The cokriging predictions are on the log‐transformed scale. To obtain best linear unbiased predictions on the original scale requires a more complex back‐transformation than exponentiation. However, the exponentiation of the prediction, on the assumption of normal kriging errors (which is reasonable given Figure 6) gives a median‐unbiased prediction, and it can be argued that this is the more useful prediction for a markedly skewed variable (Pawlowsky‐Glahn & Olea, 2004). The median‐unbiased predicted values of available Mg (RSSS variable) are shown in Figure 10. On the basis of normal kriging errors one may compute, from the cokriging prediction and its variance, the probability at each prediction location that a measurement of soil Mg there would be ≤ 50 mg l⁻¹ (i.e. below index 2 in the UK RB209 fertilizer recommendation system) (Defra, 2010; AHDB, 2017). According to the guidelines in AHDB (2017) a response to Mg is expected for arable crops on soil with an Mg index less than 2, and on grassland it is recommended to maintain available Mg at index 2 to avoid hypomagnesaemia (grass staggers) in livestock, although other factors contribute to the risk of this problem, notably excess available potassium. These probabilities are presented in Figure 11. Note that we have used calibrated verbal phrases based on Mastrandrea et al. (2010) for the plot legend. All probabilities ≤ 0.33 are termed ‘unlikely’. Values in the interval 0.33 < x ≤ 0.66 are termed ‘as likely as not’. The range of probabilities larger than 0.66 is divided into ‘likely’ and ‘very likely’ at 0.9. Following Lark et al. (2014), the map legend presents the probabilities (as percentages) together with the verbal phrases, to avoid some of the problems that have been shown to occur with purely verbal expressions (Budescu et al., 2009).

Figure 10.

Median‐unbiased predicted concentrations of available Mg across England and Wales. Coordinates are in metres relative to the origin of the British National Grid.

Figure 11.

Probability, across England and Wales, that measured available Mg (RSSS support) would indicate that the soil Mg index is less than 2. The four legend units are defined verbally, and by a range of probability values, expressed as percentages. The polygons on the map show where the Chalk (Cretaceous) is present in outcrop based on British Geological Survey geological mapping at 1:50 000 ©NERC, with a cartographic simplification applied for visualization purposes. Coordinates are in metres relative to the origin of the British National Grid.

The distribution of available Mg shown in Figure 10 is the most detailed map of that variable published to date, because it uses all the RSSS data and NSI data (by cokriging).

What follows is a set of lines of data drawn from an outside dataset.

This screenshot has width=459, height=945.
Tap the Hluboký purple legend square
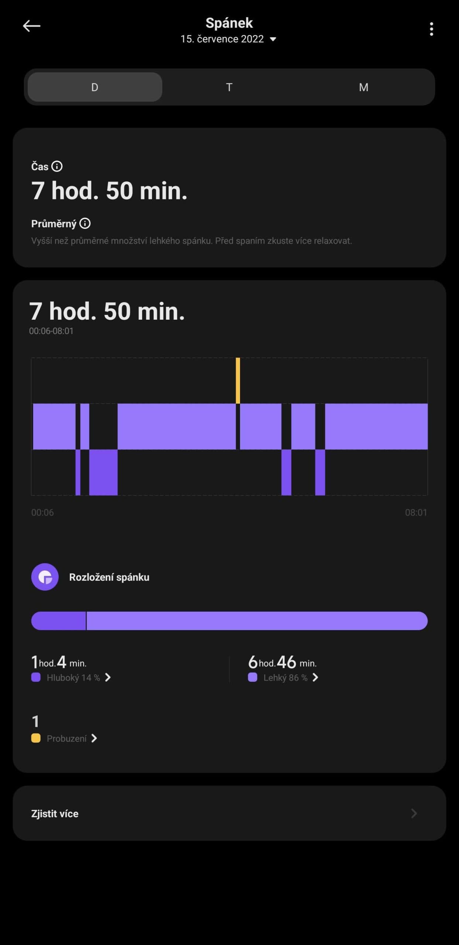click(36, 677)
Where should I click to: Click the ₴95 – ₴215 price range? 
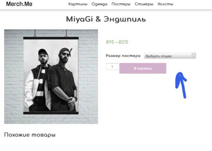(x=117, y=42)
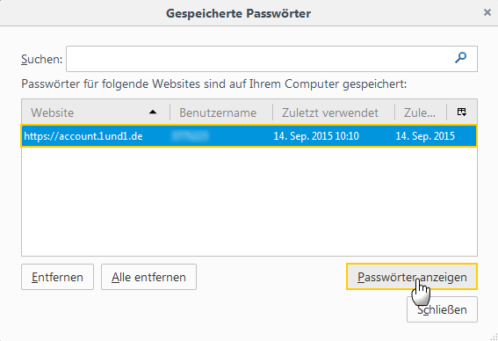
Task: Click the 14. Sep. 2015 10:10 cell
Action: point(316,136)
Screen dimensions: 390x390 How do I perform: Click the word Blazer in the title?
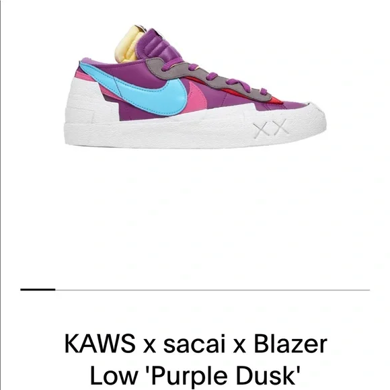click(290, 344)
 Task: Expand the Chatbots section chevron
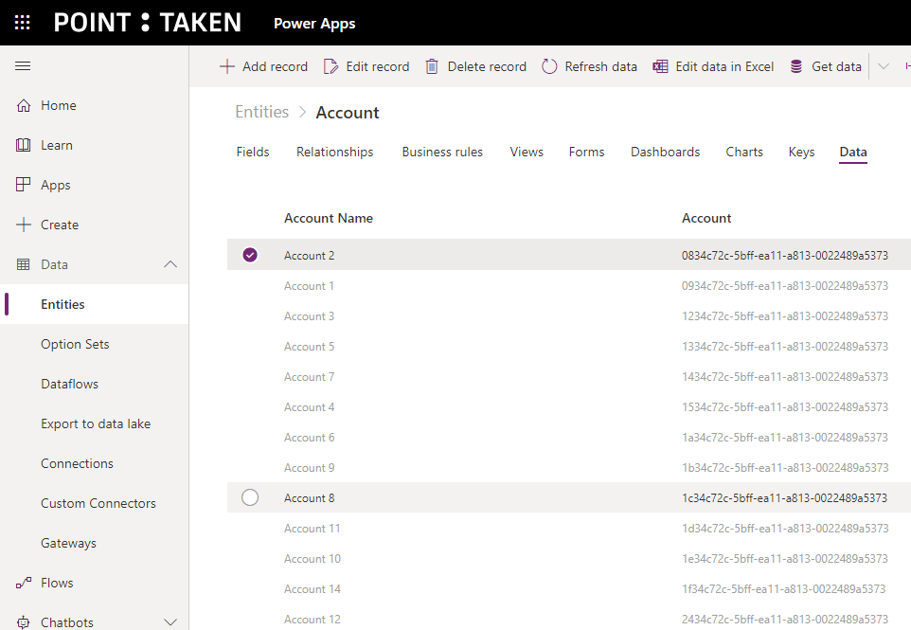(170, 622)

Previous maps used either just the NSI data (McGrath & Loveland, 1992) or subsets of the NSI data (Baxter et al., 2006). The dominant features of the map include the large available Mg concentrations associated with a north‐south band from the north‐east coast (near {443 000,540 000} on Figure 10) to the East Midlands (near {460 000,345 000} on Figure 10). This reflects the influence of Permo‐Triassic geology on the soil, notably the Magnesian Limestone (Permian), which contains dolomite (CaMg(CO₃)₂) (Stone et al., 2010). This is parent material for the soil in situ but Stone et al. (2010) also note that significant amounts are extracted for use as agricultural lime. There are also larger soil Mg concentrations in the south‐west midlands (near {410 000,264 000} on Figure 10), extending to the Avon region (near {360 000,190 000}), also over Triassic bedrock geology. These features are also seen on the map of total soil Mg presented by Rawlins et al. (2012), which also shows large concentrations in the Somerset Levels region (near {337 000,136 000}), which might be related to Quaternary marine incursions. It is instructive to note, however, that the large total Mg concentrations that Rawlins et al. (2012) showed over the Devonian Old Red Sandstone in the Welsh Borders area (near {333 000,258 000}) are not reflected in the map of available Mg. Similarly, although concentrations of available Mg are larger in the East Anglian Fens (near {554 000,330 000}) and on the Lincolnshire coast to the north than in surrounding soils, they are smaller here than over the Permo‐Triassic parent materials mentioned above. The total Mg concentrations mapped by Rawlins et al. (2012) in these regions are comparable. This highlights the need for caution when interpreting geochemical maps based on total element concentrations when one's primary interest is in agronomic problems.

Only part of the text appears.